INSTRUCTIONS TO FOLLOW ▸ Output the records from the line with "You are a computer-use agent. Image" through the end as a JSON list of strings, one string per line, with blank lines skipped. Leave the pictures out of the answer.

[start]

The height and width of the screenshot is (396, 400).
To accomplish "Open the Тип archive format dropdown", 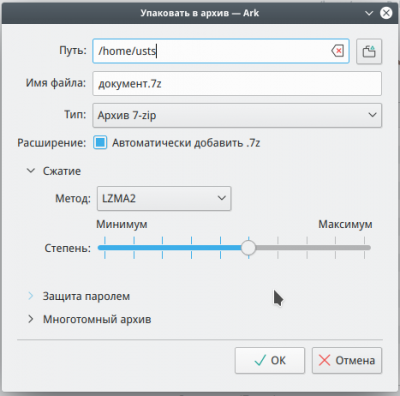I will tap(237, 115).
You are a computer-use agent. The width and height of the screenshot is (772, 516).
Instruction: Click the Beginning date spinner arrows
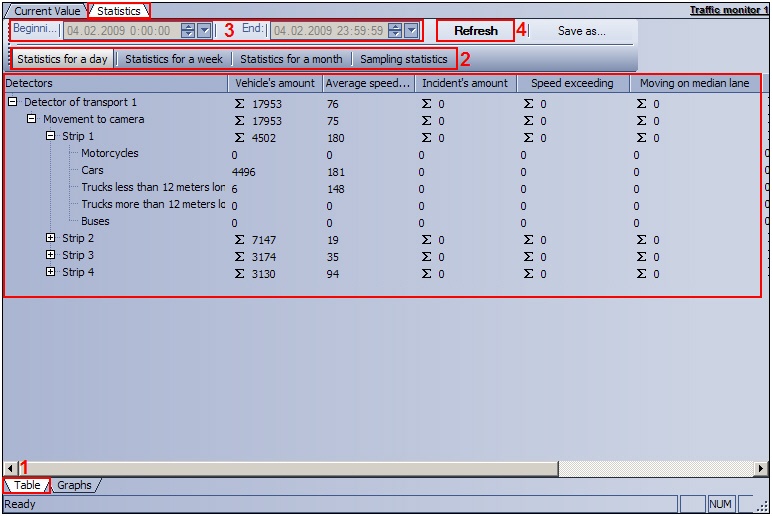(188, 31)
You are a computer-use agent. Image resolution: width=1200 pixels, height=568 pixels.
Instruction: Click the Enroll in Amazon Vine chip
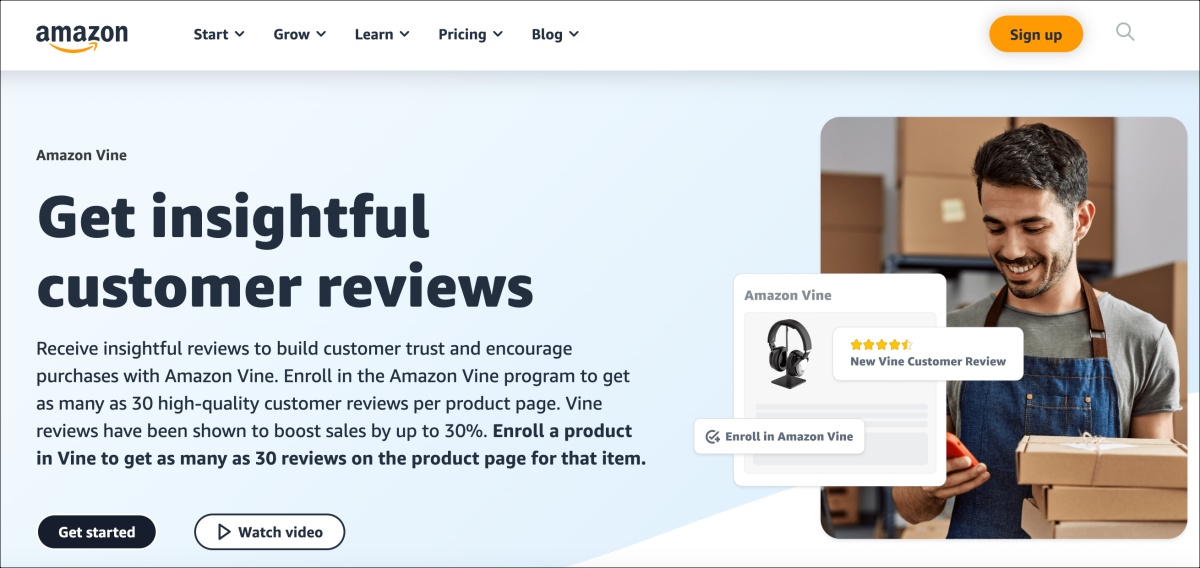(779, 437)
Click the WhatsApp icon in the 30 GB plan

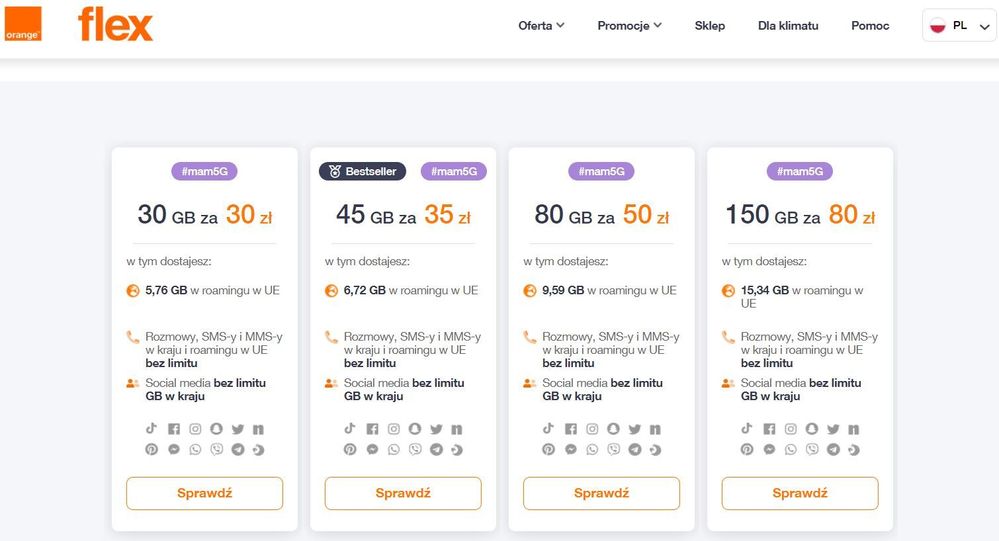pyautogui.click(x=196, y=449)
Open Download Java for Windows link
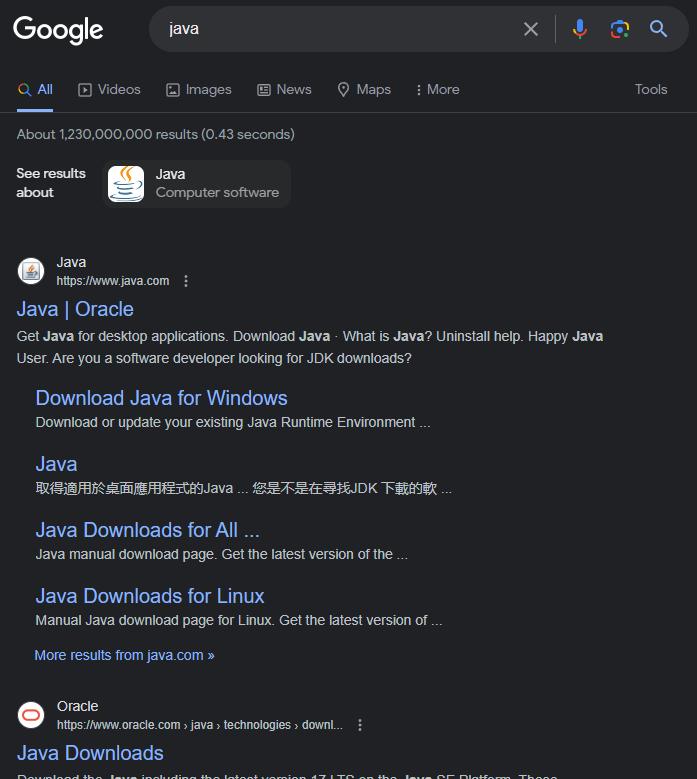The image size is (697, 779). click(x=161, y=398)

[end]

CORRECT ANSWER ▸
[
  "You are a computer-use agent. Image resolution: width=1200 pixels, height=568 pixels.",
  "Instruction: Click the Enroll in Amazon Vine chip",
  "(779, 437)",
  "Click the WhatsApp icon in the 30 GB plan",
  "pyautogui.click(x=196, y=449)",
  "Open Download Java for Windows link",
  "The image size is (697, 779). click(x=161, y=398)"
]